*** INFORMATION SHOWN Section Begins ***

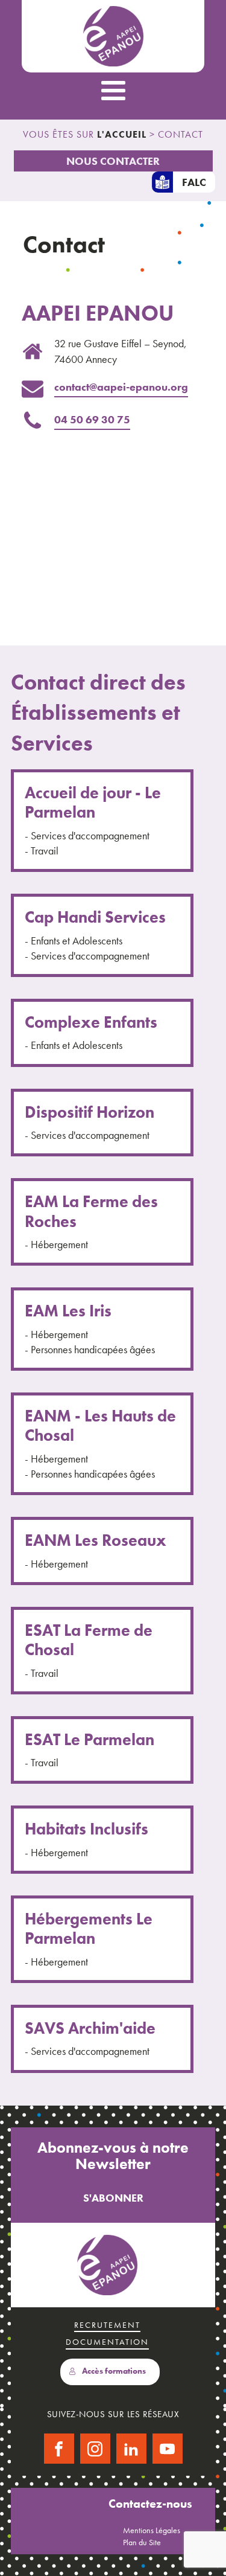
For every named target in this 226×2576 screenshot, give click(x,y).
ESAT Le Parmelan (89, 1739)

*** INFORMATION SHOWN Section Ends ***
*** INFORMATION SHOWN Section Begins ***

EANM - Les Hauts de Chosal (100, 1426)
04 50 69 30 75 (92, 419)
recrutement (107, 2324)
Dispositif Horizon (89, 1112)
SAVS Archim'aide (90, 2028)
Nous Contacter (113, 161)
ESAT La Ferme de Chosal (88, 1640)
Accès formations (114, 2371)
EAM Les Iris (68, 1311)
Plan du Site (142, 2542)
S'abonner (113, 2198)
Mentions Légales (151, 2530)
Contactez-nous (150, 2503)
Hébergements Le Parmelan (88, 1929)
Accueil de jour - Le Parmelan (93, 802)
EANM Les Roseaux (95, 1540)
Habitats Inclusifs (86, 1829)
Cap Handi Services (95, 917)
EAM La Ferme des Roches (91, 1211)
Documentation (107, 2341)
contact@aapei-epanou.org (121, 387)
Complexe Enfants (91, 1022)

*** INFORMATION SHOWN Section Ends ***
*** INFORMATION SHOWN Section Begins ***

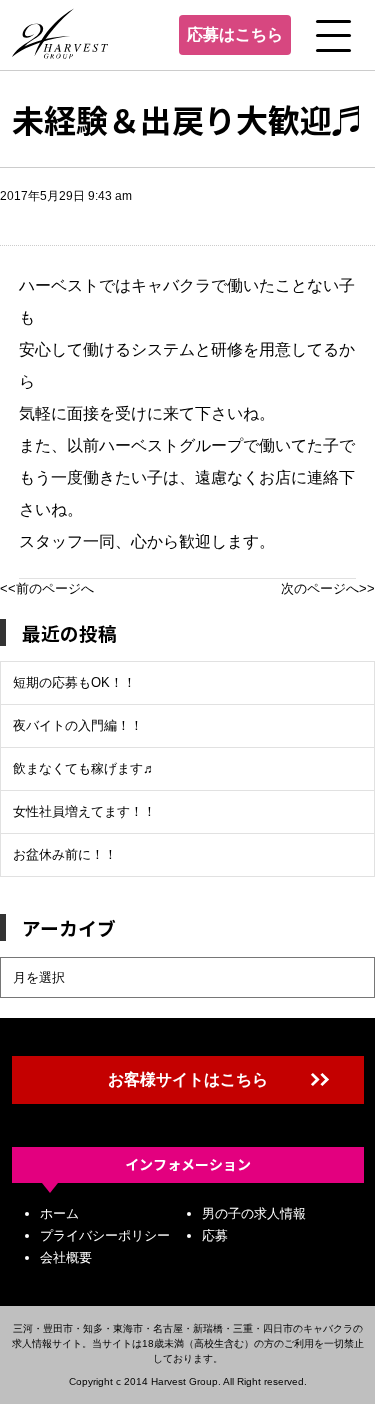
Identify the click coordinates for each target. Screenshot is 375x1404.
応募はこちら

*** INFORMATION SHOWN Section Ends ***

**WORK REQUIRED**
Once you find the line with "Hébergements Le Parmelan (88, 1929)" above, print it and every line after it up to and including the line with "Complexe Enfants (91, 1022)", exactly as written and nothing else.

**ANSWER BELOW**
Hébergements Le Parmelan (88, 1929)
Accueil de jour - Le Parmelan (93, 802)
EANM Les Roseaux (95, 1540)
Habitats Inclusifs (86, 1829)
Cap Handi Services (95, 917)
EAM La Ferme des Roches (91, 1211)
Documentation (107, 2341)
contact@aapei-epanou.org (121, 387)
Complexe Enfants (91, 1022)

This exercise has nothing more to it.